Now, what seems interesting to me is that no one has applied this thinking to recruitment. If you want greater diversity of recruitment, hire people ten at a time. When you hire people for one job, one at a time, you're very risk-averse, and you go for someone close to the expected norm. If you're hiring ten graduate recruits, you're looking for breadth. This happens without any quotas, without any conscious affirmative action. It seems to me a natural property of the human brain that the way we decide changes in variety simply by dint of choosing a lot simultaneously rather than choosing one person at a time. That seems to me an enormously important thing.

This is borne out by the fact that the partners in accounting firms show much less diversity than the graduate recruits do. You appoint partners one at a time, and you hire graduates en masse. The fact that our instinctive mode of choice changes depending on the way we choose, this seems to me just adding to the literature on choice architecture. When you make a choice, it's always worth asking, "How would I make this choice if the choices were presented differently, if they were presented in a different order?" 

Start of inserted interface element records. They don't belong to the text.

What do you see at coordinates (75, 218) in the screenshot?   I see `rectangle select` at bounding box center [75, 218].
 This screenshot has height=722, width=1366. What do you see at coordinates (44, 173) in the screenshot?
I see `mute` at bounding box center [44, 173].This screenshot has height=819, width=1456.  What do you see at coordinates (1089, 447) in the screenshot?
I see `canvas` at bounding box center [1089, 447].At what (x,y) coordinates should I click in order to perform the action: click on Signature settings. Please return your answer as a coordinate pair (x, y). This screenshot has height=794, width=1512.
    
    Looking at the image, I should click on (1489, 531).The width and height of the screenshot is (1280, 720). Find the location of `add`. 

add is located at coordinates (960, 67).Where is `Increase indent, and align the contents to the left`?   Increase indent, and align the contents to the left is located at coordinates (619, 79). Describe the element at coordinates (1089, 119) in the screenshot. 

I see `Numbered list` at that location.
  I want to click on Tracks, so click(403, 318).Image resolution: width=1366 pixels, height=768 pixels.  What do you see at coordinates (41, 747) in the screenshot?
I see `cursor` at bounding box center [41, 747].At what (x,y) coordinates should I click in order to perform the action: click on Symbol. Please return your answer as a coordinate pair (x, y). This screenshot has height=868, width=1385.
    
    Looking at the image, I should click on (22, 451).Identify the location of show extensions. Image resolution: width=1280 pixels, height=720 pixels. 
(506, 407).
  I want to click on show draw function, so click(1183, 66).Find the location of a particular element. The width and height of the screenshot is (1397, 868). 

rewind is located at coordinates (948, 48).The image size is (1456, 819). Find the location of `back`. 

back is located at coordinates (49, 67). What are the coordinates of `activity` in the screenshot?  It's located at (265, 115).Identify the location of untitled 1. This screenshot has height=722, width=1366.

Let's talk about motor insurance. How do you get people to tell the truth? One of the things that's been reliably found is that if you get people to sign at the beginning of the process rather than at the end, they're more honest. This seems revolutionarily weird. In the context of a form, we always sign the form at the end. Yet when we have a court trial, you swear the oath before you start giving evidence, not after you've finished.

What's very interesting is this domain dependence, where things which are bloody obvious in one domain, like where you get people to swear an oath in the context of a court, become completely lost when we shift domain to the area of an insurance document.

And, on those forms, aren't we kind of encouraging people to lie? What happens if you redesign an insurance application so you give people the chance to tell the truth again at the end? I don't want to get into trouble here, but I have in the past been mildly dishonest on insurance forms for my car. I've claimed that the car was garaged when, in reality, it was probably only garaged one night in twenty. When I leave the car out, it's a fairly long way from the main road, so it’s not significantly at more risk than if it were garaged. So I’m not lying much. But the reason I veer on the side of dishonesty is for all I know, it might cost me £100 more a year to tell the truth. Even £200. The cost of insurance is not transparent. I don't know how much it costs to tell the truth, so I don't know whether the cost of telling the truth is worth it for the feeling of being an honest person. 

If I get to the end of my insurance form and it quotes me, say, £340 a year, and then it gives me an extra last-minute option to be honest by saying: "If you don't want to garage your car every night, you can park it on the drive for an extra £50 a year," now it's a finite quotable amount. I'll tell the truth and pay £50 pounds just for the good feeling that results. It's when I don't know what the cost of honesty is that I'm disproportionately encouraged to be economical with the truth.